The Display emulates six 7-segment LED displays as a memory-mapped device.
The displays are arranged horizontally and labeled from left to right: H I N Z V C, after the flags in the Condition Codes (CC) register.
Each 7-segment display consists of 7 LEDs arranged in a pattern resembling the number 8, plus a small dot LED at the bottom right.
Each display is connected to an 8-bit addressable latch. The latch has 3 select inputs (labeled A0, A1, A2 in the diagram below), 8 outputs (Q0 to Q7), a data line (D), and an enable line (G).
The select inputs control which one of the 8 outputs is currently selected, whereupon the value of the data line is latched into that output when the enable line is pulled low.
Once latched, an output remains at the level it was latched to until the latch is re-enabled.
The 8 outputs are each connected to an LED in the display.
A memory-mapped device is accessed like ordinary memory from the CPU's point of view, hence the term. To control or update the device, you write data to a specific address or range of addresses, the addresses that the device is mapped to in memory.
To map a device into memory requires address decoding. Address decoding ensures that only one device responds to a given address. When a value is placed on the address bus, a set of circuits decodes the address and asserts a signal that enables the target device when the address falls within its assigned range.

### EXTRACTED ENTRIES

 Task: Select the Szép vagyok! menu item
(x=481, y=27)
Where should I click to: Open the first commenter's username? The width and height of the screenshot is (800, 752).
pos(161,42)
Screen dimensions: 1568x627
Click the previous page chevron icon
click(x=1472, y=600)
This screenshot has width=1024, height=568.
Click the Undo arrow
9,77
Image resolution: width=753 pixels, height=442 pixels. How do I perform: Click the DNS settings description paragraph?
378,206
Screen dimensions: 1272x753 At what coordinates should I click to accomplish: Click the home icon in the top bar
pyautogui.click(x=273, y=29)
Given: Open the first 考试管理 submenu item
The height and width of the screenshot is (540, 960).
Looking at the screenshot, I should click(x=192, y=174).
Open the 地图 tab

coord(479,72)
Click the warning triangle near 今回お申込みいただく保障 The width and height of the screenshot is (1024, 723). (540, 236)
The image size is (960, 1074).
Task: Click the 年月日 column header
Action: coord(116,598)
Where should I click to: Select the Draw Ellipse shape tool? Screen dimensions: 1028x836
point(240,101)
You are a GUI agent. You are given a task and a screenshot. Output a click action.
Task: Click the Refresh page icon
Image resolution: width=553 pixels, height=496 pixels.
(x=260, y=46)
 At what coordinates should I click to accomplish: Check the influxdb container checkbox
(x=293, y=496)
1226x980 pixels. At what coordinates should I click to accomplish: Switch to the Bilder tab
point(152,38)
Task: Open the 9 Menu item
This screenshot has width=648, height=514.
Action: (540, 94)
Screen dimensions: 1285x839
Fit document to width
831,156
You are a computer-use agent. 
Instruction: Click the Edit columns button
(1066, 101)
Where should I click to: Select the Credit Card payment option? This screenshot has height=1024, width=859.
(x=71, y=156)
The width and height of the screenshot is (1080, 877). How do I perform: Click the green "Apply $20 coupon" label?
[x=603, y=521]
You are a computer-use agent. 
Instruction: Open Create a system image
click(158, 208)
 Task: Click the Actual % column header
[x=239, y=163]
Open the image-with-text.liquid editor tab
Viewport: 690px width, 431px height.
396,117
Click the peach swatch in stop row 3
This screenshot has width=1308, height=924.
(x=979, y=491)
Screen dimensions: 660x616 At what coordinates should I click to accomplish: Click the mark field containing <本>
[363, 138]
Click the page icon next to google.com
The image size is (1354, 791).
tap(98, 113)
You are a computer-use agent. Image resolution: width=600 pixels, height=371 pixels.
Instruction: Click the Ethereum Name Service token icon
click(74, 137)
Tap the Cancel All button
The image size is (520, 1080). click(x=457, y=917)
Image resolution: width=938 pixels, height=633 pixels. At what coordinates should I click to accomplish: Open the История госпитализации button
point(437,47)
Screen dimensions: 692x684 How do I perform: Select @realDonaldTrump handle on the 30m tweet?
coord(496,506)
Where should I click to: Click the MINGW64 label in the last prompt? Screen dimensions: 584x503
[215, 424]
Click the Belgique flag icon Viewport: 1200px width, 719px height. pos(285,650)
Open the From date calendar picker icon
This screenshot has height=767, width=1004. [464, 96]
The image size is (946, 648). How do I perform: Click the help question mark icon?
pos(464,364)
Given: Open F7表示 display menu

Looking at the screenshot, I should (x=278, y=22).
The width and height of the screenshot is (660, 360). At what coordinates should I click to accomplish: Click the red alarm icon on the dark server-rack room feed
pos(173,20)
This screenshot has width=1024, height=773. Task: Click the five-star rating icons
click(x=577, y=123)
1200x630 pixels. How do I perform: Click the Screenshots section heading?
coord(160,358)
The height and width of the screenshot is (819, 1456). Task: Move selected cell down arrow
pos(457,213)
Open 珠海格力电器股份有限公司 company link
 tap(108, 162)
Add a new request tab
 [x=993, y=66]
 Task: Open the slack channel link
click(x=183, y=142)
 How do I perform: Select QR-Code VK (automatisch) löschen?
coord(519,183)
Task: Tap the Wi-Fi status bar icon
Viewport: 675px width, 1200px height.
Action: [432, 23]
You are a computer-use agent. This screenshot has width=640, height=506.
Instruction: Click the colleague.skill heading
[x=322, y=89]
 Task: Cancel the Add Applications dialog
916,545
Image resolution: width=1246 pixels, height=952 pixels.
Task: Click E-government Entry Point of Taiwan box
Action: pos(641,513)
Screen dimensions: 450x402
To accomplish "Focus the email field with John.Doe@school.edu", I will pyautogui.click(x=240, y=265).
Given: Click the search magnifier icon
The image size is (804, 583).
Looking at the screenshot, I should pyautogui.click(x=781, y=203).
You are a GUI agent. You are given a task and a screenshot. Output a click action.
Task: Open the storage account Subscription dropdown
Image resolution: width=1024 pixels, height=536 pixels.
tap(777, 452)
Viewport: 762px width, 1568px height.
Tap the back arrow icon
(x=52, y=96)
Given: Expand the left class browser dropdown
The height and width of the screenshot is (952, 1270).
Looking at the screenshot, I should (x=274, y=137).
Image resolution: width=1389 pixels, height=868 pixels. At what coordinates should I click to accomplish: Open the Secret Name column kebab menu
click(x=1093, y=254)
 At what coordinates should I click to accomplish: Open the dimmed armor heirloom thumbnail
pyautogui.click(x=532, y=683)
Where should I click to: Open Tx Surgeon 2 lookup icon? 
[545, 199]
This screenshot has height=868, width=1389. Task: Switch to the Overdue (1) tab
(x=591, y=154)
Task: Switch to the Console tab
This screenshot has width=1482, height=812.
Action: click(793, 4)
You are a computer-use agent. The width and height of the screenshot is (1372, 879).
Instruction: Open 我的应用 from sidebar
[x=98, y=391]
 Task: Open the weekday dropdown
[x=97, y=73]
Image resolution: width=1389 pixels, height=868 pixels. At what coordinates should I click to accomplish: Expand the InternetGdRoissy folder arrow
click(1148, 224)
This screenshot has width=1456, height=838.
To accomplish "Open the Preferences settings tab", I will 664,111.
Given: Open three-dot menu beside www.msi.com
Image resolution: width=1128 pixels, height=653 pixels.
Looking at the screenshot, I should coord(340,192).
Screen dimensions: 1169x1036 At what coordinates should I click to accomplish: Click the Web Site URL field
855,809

### GIVEN TASK
Translate this sentence from the passage on the emulated LED display into Spanish: "Each 7-segment display consists of 7 LEDs arranged in a pattern resembling the number 8, plus a small dot LED at the bottom right."

### EXERCISE RESULT
Cada visualizador de 7 segmentos consta de 7 LED dispuestos en un patrón que se asemeja al número 8, más un pequeño LED de punto en la parte inferior derecha.